======== THE DATA

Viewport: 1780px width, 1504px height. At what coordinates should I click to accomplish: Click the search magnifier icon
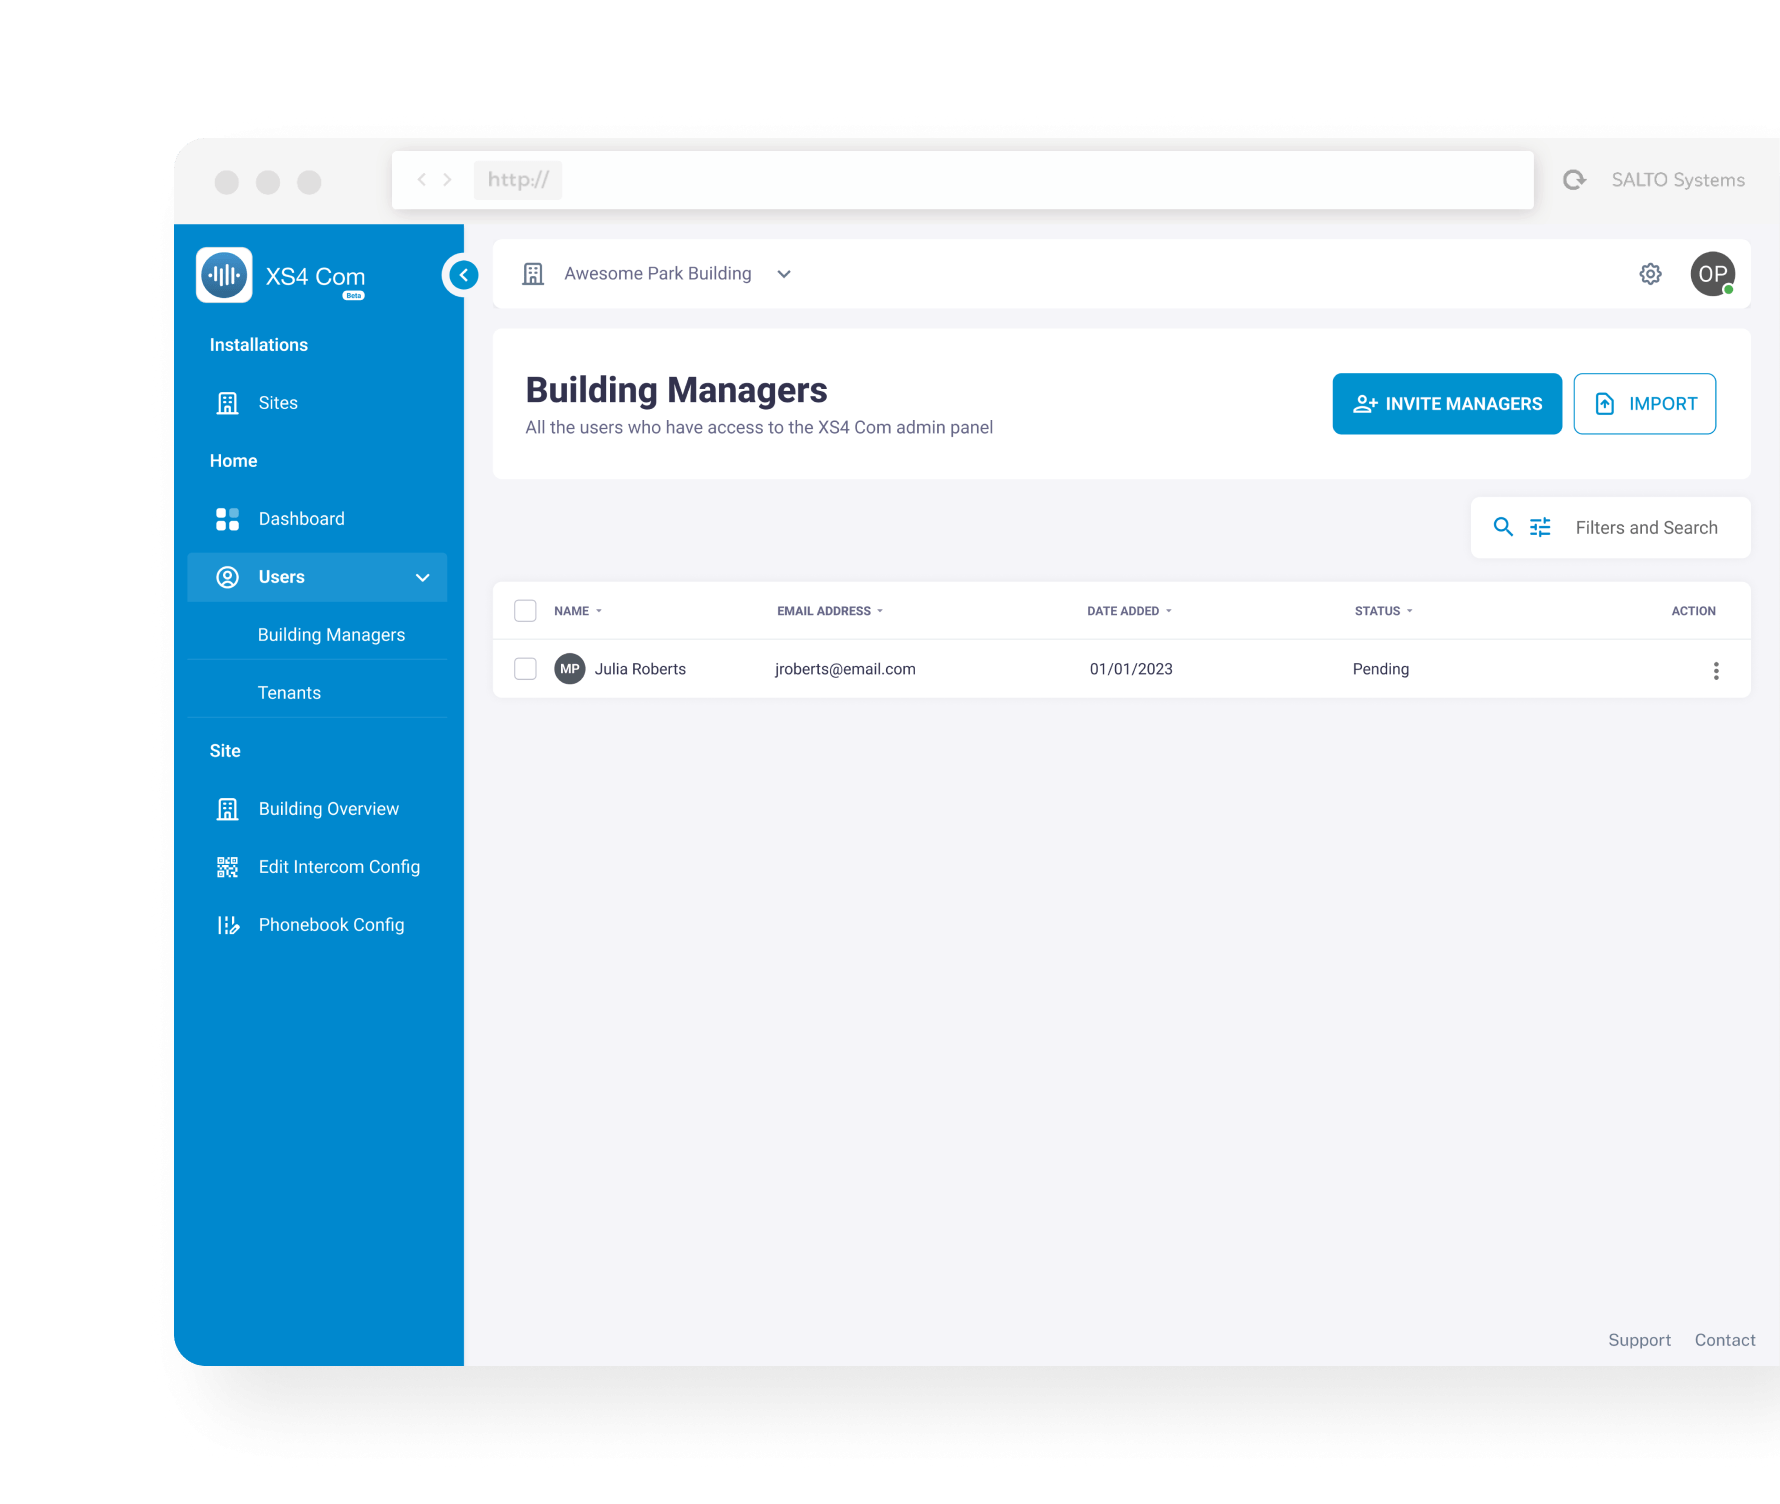(1502, 527)
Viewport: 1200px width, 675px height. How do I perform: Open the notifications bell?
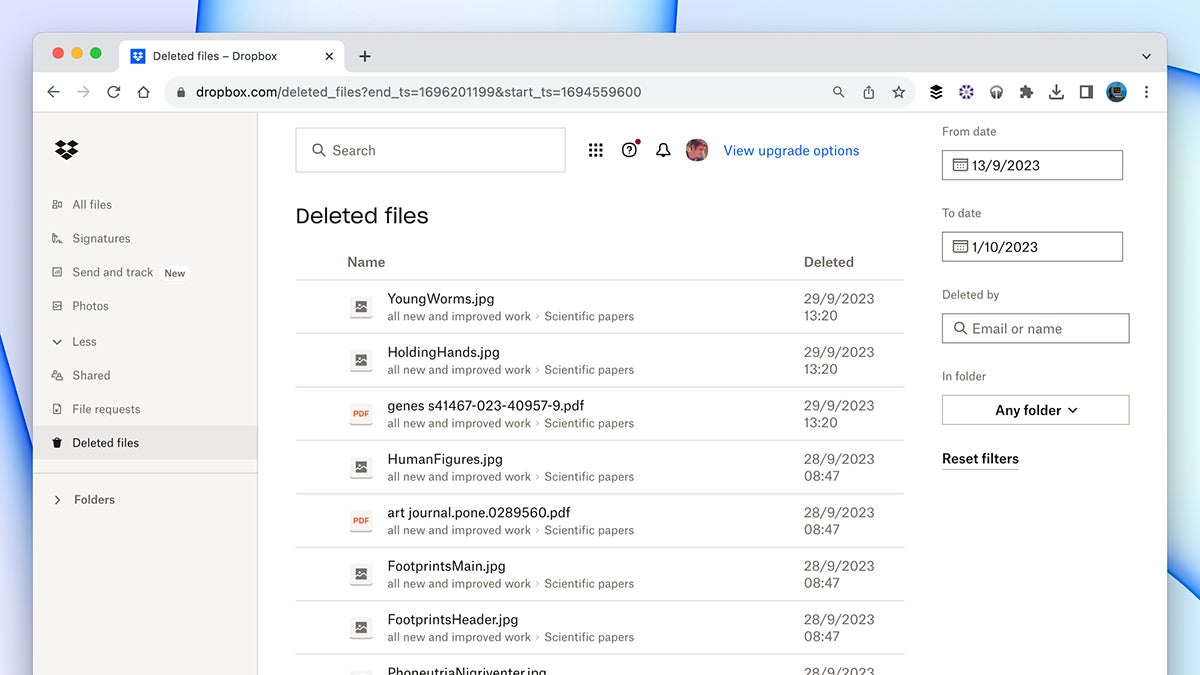[663, 150]
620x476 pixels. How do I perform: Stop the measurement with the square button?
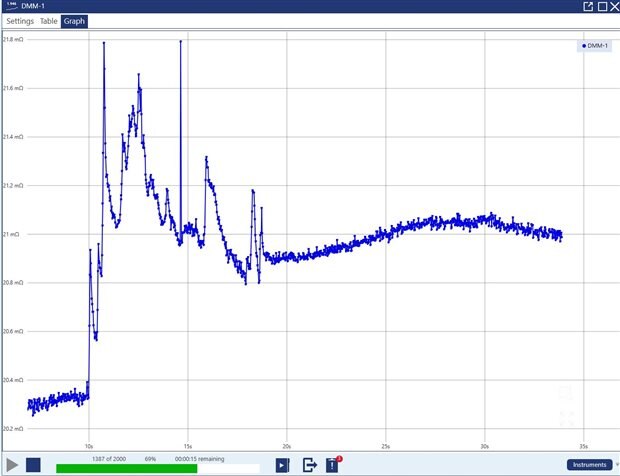(33, 465)
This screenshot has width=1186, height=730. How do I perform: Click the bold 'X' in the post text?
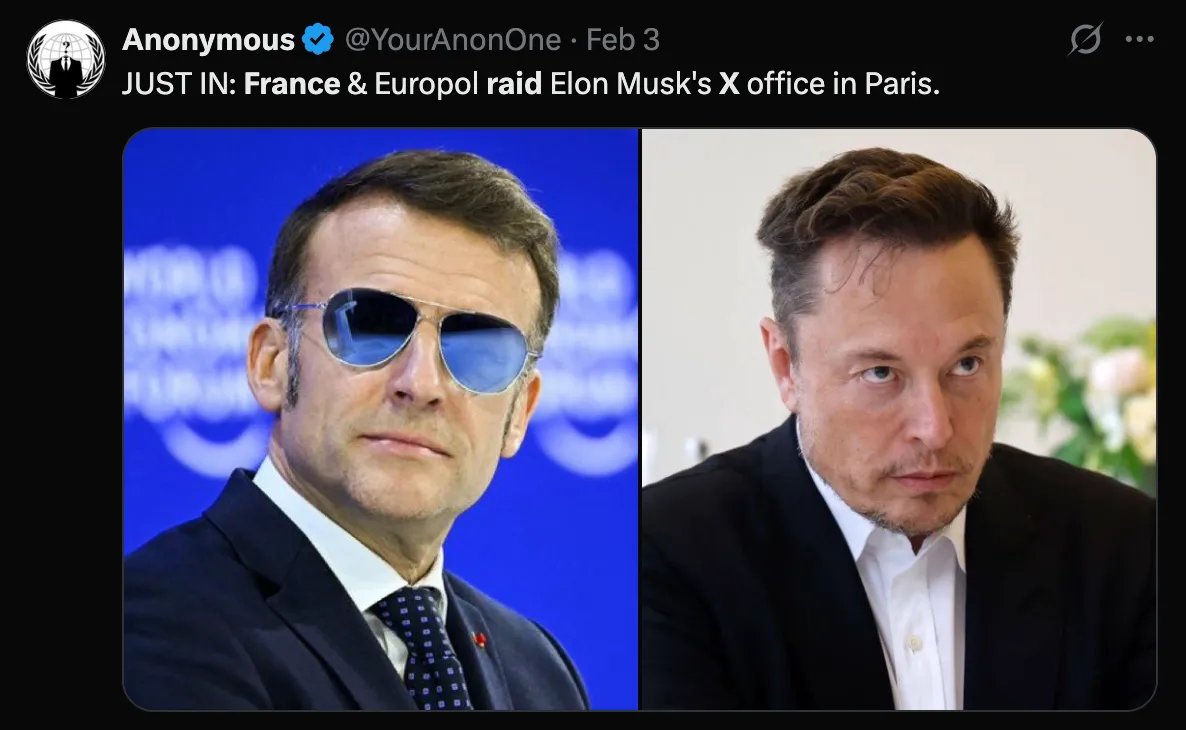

================

Repeat the data exactly as written, but without the pictures.

» **TASK RESULT**
Viewport: 1780px width, 1504px height. At what coordinates should I click to accomplish: Click the search magnifier icon
(1502, 527)
Viewport: 1200px width, 675px height. How do I perform: Open the notifications bell?
[663, 150]
620x476 pixels. How do I perform: Stop the measurement with the square button?
(33, 465)
This screenshot has width=1186, height=730. How do I perform: Click the bold 'X' in the post text?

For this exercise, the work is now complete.